### [Complete the following]
• 1. Reproduce a passage of the negative emissions report word for word, beginning at the words "Four land-based NETs" and ending after "and reducing biodiversity.".
• 2. Name every land-based NET that the negative emissions report says is ready for large-scale deployment at competitive costs.

According to the report, storing the carbon dioxide from NETs has the same impact on the atmosphere and climate as preventing an equal amount of carbon dioxide from being emitted in the first place. The committee also found that in addition to their effect on mitigating climate change, NETs also could have economic rewards as intellectual property rights and economic benefits will likely accrue to the nations that develop the best technology.
"Negative emissions technologies are essential to offset carbon dioxide emissions that would be difficult to eliminate and should be viewed as a component of the climate change mitigation portfolio," said Pacala, who was director of the Princeton Environmental Institute (PEI) from 2006 to 2014 and is now a PEI associated faculty member.
"Most climate-mitigation efforts are intended to decrease the rate at which people add carbon from fossil fuel reservoirs to the atmosphere," he said. "We focused on the reverse — technologies that take carbon out of the air and put it back into ecosystems and the land. We determined that a substantial research initiative should be launched to advance these promising technologies as soon as possible."
NETs have not yet received adequate public investment despite expectations that they might provide approximately 30 percent of net emissions reductions this century, the committee reported. Current limits on the deployment of NETs include high costs, land and environmental constraints, and energy requirements. The committee concluded that NETs available today could be safely scaled up to capture and store a significant fraction of the total emissions in the United States and globally, but not enough to keep total global warming below the two-degree Celsius target of the 2015 Paris Agreement.
Two potential technologies could remove large amounts of carbon. Direct air capture uses chemical processes to capture carbon dioxide from the air and concentrate it so it can be injected into a storage reservoir. Development of this technique is limited by its high cost; therefore, developing a low-cost option will require sustained government investment. The second method, carbon mineralization, essentially accelerates "weathering" so that carbon dioxide from the atmosphere forms a chemical bond with reactive minerals. But progress on this method is limited by a lack of understanding of the scientific processes behind it.
Four land-based NETs are ready for large-scale deployment at competitive costs, the report said. These technologies include reforestation, changes in forest management, and changes in agricultural practices that enhance soil carbon storage. The fourth NET is bioenergy, or plant-based fuels, coupled with carbon capture and sequestration. However, further research is needed to address the potentially substantial unintended harm these four NETs could cause by consuming agricultural land and reducing biodiversity.
"A substantial research investment is needed as soon as practicable in order to improve existing land-based NETs, make rapid progress on direct air capture and carbon mineralization, and advance NET-enabling research on biofuels and carbon dioxide sequestration," Pacala said.

### [Dataset section]

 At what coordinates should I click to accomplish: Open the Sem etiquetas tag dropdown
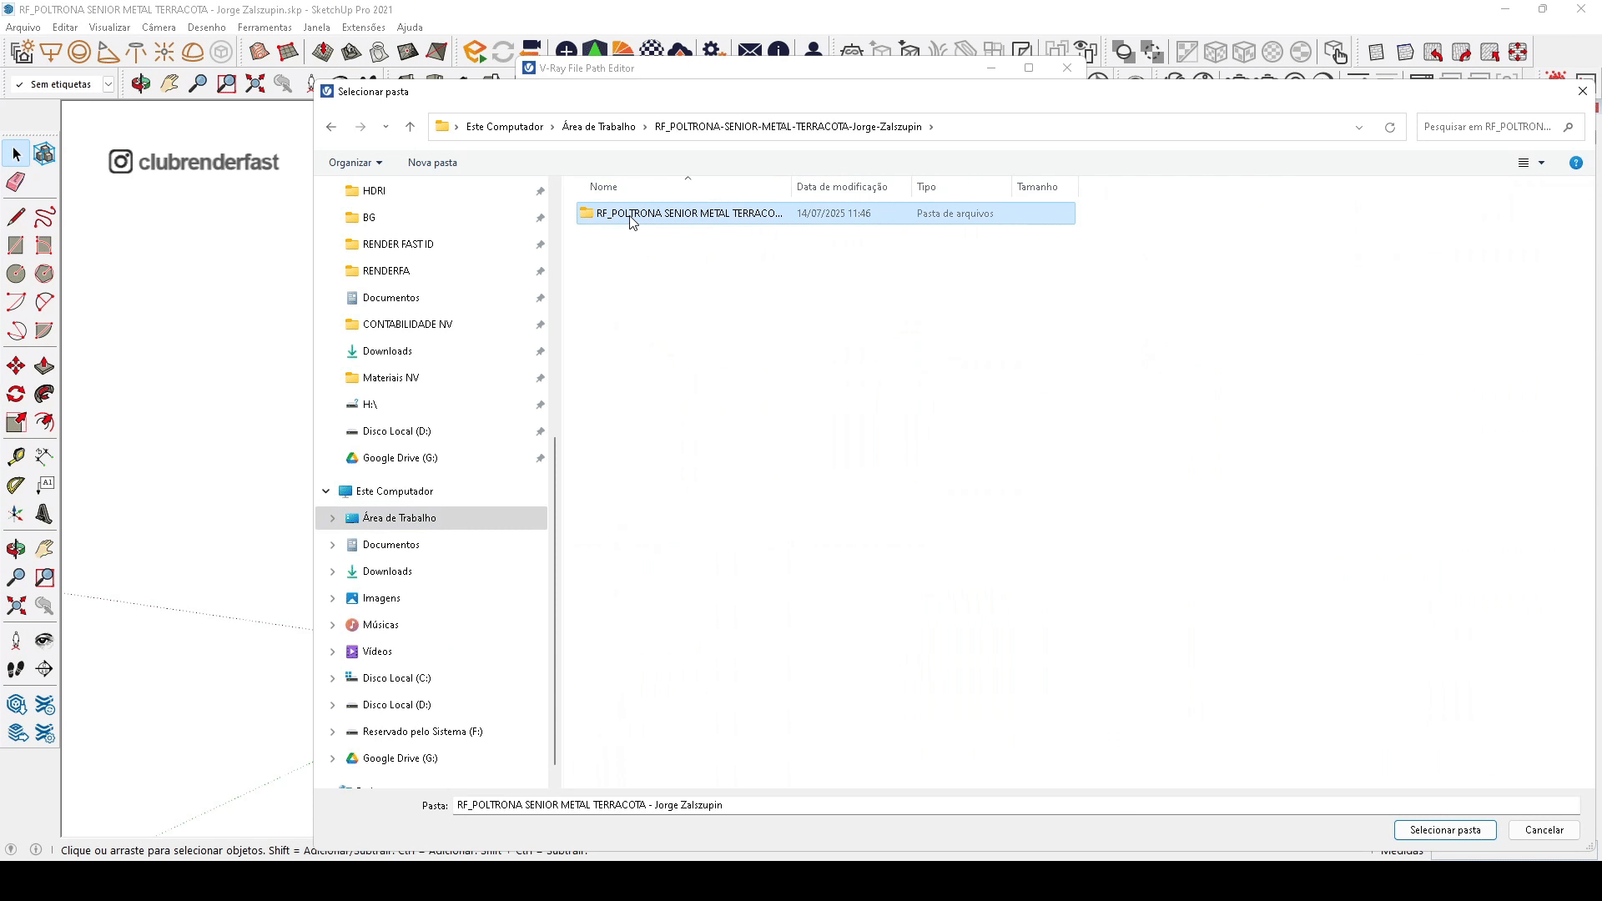[108, 84]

### [Exercise solutions]
• 1.
Four land-based NETs are ready for large-scale deployment at competitive costs, the report said. These technologies include reforestation, changes in forest management, and changes in agricultural practices that enhance soil carbon storage. The fourth NET is bioenergy, or plant-based fuels, coupled with carbon capture and sequestration. However, further research is needed to address the potentially substantial unintended harm these four NETs could cause by consuming agricultural land and reducing biodiversity.

• 2.
- Reforestation
- Changes in forest management
- Changes in agricultural practices that enhance soil carbon storage
- Bioenergy (plant-based fuels) coupled with carbon capture and sequestration